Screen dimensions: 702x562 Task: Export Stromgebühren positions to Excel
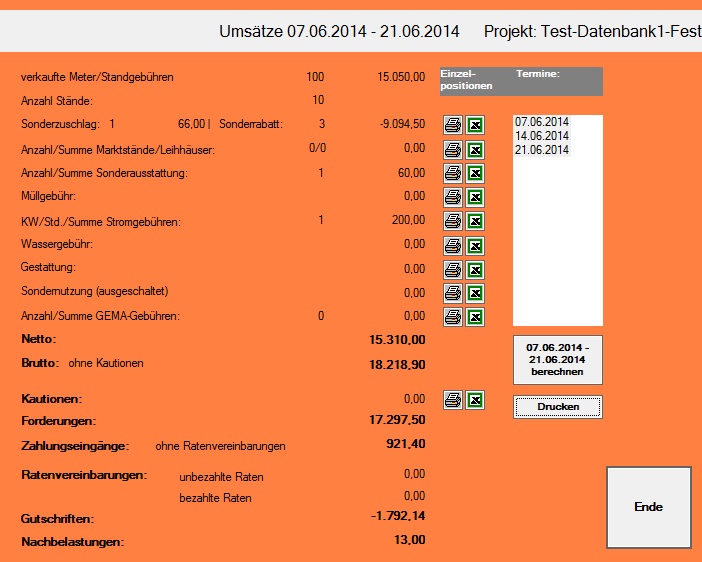tap(476, 221)
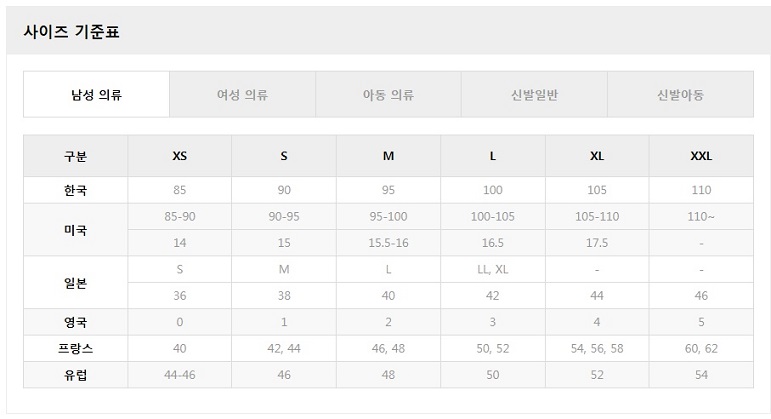Select the 남성 의류 tab
This screenshot has height=419, width=771.
coord(96,95)
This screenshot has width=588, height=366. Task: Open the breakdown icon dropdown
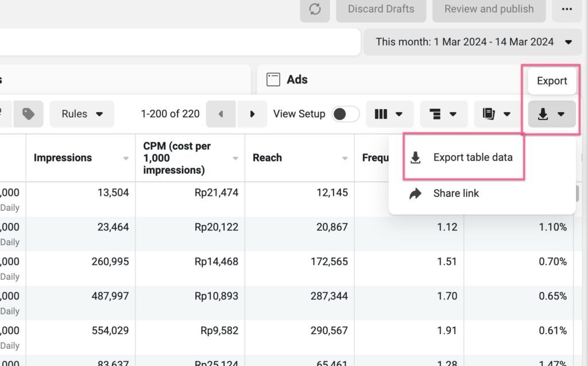coord(442,114)
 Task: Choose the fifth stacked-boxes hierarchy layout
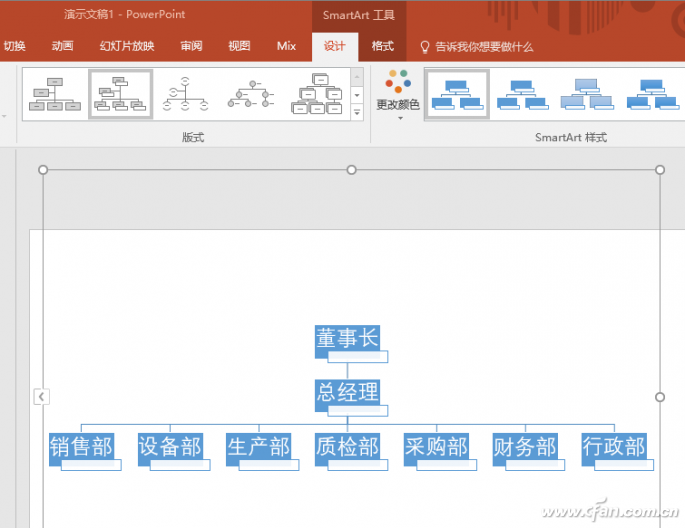click(316, 94)
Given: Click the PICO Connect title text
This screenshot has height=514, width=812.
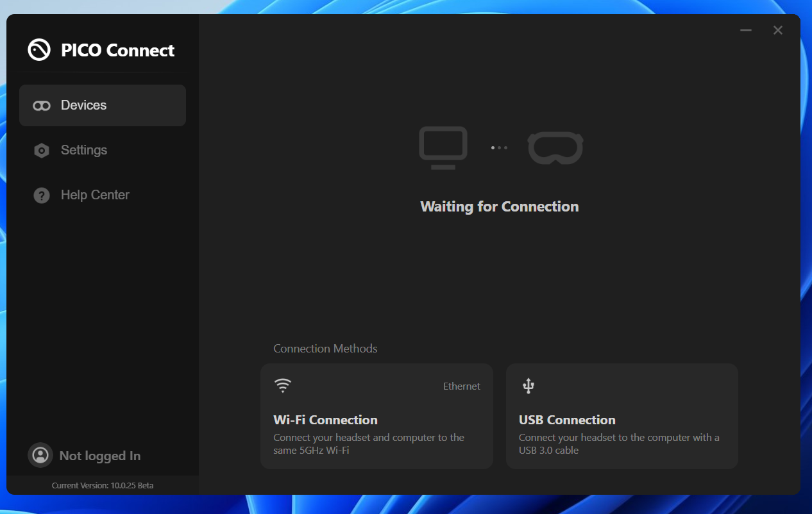Looking at the screenshot, I should [x=117, y=50].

##############################

• [Exercise details]:
Pictures must be left out of the answer, which should be exactly the lines from the one holding "Task: Choose the" through the last line of the entries above, both included; please add nothing.

• [Result of this exercise]:
 Task: Choose the fifth stacked-boxes hierarchy layout
click(316, 94)
Given: Click the PICO Connect title text
This screenshot has height=514, width=812.
Looking at the screenshot, I should [x=117, y=50].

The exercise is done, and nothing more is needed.